** Begin Recorded data **

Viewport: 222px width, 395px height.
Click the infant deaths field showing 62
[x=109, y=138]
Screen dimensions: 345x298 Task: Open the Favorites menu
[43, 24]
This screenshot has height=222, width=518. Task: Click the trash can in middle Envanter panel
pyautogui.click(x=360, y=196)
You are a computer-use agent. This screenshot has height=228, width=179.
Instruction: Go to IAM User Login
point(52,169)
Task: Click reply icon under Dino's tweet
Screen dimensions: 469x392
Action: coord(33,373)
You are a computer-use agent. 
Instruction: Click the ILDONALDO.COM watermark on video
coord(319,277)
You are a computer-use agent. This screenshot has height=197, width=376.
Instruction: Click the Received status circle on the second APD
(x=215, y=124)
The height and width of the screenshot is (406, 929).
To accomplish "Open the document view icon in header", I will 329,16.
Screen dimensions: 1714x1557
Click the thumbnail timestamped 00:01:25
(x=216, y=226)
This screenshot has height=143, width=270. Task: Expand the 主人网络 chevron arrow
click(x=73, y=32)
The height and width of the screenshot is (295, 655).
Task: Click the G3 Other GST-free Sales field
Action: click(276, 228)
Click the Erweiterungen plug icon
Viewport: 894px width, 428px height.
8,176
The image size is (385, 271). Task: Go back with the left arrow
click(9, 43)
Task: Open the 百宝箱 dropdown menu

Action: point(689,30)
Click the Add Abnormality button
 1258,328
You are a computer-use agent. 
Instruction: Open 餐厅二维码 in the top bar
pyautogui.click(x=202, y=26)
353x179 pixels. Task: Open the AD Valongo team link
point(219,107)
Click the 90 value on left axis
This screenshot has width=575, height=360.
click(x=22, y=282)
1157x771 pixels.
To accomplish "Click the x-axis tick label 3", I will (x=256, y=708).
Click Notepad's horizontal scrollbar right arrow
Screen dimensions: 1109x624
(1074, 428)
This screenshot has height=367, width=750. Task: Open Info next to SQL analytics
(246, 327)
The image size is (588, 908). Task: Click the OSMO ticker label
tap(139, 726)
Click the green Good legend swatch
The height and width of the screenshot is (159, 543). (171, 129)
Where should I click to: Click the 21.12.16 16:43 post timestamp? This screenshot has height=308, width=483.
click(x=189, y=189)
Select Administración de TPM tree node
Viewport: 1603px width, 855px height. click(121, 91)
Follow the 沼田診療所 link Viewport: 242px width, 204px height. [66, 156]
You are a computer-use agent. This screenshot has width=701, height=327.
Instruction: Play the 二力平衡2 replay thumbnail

** End Recorded data **

## Do this
Rewrite the lines from the one containing "Follow the 沼田診療所" through the end of the records, requests included, shifting every coordinate in the answers by adding 113 to it.

## Solved problem
Follow the 沼田診療所 link Viewport: 242px width, 204px height. [179, 269]
You are a computer-use agent. This screenshot has width=701, height=327.
Instruction: Play the 二力平衡2 replay thumbnail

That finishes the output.